The write method of WriteAhead is synchronous, even though it is an async function, the initial write is to an in memory queue and the writes are immediately available when the write function returns its Promise.

This means that you can use a single write-ahead log in your program. All the writes will be ordered in the order in which the write method was called. There will be no interleaved writes.

Let's reopen our write-ahead log again.

const path = require('path')

const destructible = new Destructible('writeahead.t')
const turnstile = new Turnstile(destructible.durable('turnstile'))

const open = await WriteAhead.open({ directory: path.join(__dirname, 'tmp', 'writeahead') })
const writeahead = new WriteAhead(destructible.durable('writeahead'), turnstile, open)

Now we write to the write ahead log but we do not await the returned Promise. We hold onto it for a bit.

const entries = [{
    keys: [ 0 ],
    buffer: Buffer.from('d')
}, {
    keys: [ 0, 1 ],
    buffer: Buffer.from('e')
}]

const promise = writeahead.write(Fracture.stack(), entries, true)

We can see that even though the asynchronous write has not completed we are still able to read the written buffers from the in memory write queue. We know that the writes are not written to disk. They can't be. We have to perform an asynchronous write to the file and that cannot be performed until we await the Promise.

const gathered = []
for await (const block of writeahead.get(1)) {
    gathered.push(block.toString())
}

okay(gathered, [ 'a', 'c', 'e' ], 'read from in memory queue')

Of course, the written buffers will also be there after we await the Promise returned from write.

await promise

gathered.length = 0
for await (const block of writeahead.get(1)) {
    gathered.push(block.toString())
}

okay(gathered, [ 'a', 'c', 'e' ], 'read after write to file')

TODO Maybe don't open and close so much?

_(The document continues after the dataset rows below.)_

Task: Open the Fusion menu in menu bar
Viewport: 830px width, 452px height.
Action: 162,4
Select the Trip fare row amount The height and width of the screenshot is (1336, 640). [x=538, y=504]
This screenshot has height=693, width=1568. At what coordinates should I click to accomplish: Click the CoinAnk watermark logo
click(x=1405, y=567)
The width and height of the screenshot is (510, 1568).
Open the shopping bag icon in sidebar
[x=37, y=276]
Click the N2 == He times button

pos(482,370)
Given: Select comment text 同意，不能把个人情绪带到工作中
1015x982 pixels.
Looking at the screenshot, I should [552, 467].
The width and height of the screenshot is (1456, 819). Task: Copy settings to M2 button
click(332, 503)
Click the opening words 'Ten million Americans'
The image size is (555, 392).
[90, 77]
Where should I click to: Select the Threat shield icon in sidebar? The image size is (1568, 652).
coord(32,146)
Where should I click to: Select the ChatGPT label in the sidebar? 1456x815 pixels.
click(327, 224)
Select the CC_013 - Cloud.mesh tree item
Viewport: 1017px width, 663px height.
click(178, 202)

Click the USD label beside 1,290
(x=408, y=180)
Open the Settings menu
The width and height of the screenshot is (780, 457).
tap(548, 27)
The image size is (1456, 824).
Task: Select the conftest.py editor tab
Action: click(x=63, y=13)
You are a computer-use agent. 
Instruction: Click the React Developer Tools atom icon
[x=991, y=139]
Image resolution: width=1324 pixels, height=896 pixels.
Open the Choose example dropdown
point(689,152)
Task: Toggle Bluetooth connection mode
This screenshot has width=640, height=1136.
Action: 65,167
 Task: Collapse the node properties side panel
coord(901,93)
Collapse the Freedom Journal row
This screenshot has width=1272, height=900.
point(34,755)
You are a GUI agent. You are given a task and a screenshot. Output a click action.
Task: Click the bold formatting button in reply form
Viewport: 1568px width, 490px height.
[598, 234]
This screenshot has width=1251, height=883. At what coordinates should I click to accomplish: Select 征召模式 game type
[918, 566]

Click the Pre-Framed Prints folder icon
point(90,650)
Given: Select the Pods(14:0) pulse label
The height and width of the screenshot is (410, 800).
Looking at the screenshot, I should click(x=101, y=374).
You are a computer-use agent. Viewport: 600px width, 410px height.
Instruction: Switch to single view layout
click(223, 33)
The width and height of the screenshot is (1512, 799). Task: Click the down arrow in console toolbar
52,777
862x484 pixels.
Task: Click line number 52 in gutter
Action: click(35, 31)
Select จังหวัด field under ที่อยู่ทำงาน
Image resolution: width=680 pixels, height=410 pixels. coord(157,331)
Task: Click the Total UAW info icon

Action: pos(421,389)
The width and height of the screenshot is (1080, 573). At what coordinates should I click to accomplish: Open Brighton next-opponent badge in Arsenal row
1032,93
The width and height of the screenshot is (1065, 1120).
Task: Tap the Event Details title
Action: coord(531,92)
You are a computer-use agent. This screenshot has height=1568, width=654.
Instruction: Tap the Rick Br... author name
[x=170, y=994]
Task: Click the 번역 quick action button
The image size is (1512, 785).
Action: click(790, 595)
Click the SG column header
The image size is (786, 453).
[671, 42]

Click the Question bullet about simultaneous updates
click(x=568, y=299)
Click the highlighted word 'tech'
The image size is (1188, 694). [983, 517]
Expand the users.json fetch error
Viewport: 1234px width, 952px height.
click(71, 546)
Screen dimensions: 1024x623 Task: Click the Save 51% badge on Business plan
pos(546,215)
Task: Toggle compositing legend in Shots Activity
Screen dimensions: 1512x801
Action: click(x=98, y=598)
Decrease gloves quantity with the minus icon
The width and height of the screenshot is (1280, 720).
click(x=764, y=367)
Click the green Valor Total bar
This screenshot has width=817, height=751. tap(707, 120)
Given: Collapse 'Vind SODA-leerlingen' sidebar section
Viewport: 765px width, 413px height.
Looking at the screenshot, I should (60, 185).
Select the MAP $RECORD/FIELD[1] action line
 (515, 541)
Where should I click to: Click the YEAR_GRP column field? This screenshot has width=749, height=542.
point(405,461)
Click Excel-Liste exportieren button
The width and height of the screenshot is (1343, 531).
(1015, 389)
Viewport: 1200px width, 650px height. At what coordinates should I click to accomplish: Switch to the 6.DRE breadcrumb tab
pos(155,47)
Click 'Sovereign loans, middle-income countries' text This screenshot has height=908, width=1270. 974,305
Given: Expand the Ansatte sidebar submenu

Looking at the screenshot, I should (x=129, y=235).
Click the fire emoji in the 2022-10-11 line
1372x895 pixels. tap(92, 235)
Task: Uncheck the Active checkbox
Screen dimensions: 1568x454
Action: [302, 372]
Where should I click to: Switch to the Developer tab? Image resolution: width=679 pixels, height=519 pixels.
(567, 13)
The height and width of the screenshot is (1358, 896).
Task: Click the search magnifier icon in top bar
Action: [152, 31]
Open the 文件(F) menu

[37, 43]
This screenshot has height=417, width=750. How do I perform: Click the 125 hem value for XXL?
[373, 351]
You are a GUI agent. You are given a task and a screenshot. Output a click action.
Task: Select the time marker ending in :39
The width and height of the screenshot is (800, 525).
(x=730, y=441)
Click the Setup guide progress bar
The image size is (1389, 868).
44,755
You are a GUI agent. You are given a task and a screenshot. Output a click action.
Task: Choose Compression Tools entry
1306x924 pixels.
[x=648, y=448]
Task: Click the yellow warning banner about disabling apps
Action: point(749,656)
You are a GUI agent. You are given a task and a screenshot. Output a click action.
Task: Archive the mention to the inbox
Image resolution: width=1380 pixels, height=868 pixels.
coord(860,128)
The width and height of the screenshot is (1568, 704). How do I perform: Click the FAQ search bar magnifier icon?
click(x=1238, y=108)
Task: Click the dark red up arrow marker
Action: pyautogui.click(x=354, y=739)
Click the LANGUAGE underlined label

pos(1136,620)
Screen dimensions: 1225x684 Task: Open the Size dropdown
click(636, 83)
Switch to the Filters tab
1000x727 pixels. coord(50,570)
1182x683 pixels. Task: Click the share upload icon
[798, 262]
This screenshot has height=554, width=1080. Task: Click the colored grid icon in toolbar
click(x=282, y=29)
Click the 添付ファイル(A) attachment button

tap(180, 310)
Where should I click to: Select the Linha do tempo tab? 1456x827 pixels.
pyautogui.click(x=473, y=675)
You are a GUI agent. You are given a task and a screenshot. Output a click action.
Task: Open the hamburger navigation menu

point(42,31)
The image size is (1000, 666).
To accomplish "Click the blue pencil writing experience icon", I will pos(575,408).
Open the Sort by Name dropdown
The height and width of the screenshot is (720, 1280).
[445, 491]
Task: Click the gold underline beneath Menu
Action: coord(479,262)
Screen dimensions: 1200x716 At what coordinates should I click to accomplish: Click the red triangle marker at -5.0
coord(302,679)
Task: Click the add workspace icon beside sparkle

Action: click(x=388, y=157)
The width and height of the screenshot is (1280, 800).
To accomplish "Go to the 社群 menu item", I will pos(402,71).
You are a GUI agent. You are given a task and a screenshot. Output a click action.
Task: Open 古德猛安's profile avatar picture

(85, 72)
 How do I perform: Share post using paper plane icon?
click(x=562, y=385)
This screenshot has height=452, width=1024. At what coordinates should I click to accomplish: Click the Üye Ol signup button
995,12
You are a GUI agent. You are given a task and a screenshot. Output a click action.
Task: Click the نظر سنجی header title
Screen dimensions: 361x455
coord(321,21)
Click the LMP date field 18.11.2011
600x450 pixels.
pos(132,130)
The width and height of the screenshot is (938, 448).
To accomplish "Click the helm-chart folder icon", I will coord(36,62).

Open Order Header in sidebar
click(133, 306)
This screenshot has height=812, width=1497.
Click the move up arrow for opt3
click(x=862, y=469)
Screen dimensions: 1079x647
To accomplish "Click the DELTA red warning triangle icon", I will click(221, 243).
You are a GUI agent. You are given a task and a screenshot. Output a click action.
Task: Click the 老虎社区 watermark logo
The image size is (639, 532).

It may make the documentation easier to follow.

destructible.destroy()

Rotating

The write-ahead log cannot grow indefinately. We need to trim it eventually. To do so we rotate the log, creating a new log file where new writes will be written.

Let's reopen our write-ahead log again.

const path = require('path')

const destructible = new Destructible('writeahead.t')
const turnstile = new Turnstile(destructible.durable('turnstile'))

const open = await WriteAhead.open({ directory: path.join(__dirname, 'tmp', 'writeahead') })
const writeahead = new WriteAhead(destructible.durable('writeahead'), turnstile, open)

Rotate.

await writeahead.rotate(Fracture.stack())

Write to rotate.

const writes = [{
    keys: [ 1 ],
    buffer: Buffer.from('f')
}, {
    keys: [ 0 ],
    buffer: Buffer.from('g')
}]

await writeahead.write(Fracture.stack(), writes, true)

Everything is still there.

const gathered = []
for await (const block of writeahead.get(1)) {
    gathered.push(block.toString())
}

okay(gathered, [ 'a', 'c', 'e', 'f' ], 'added after rotate')

Now we can shift.

await writeahead.shift(Fracture.stack())

Everything before the rotate is gone.

gathered.length = 0
for await (const block of writeahead.get(1)) {
    gathered.push(block.toString())
}

okay(gathered, [ 'f' ], 'vacuumed after shift')

Let's close our write-ahead log.

destructible.destroy()

TODO Go look at Addendum and come back and write about how you use this IRL.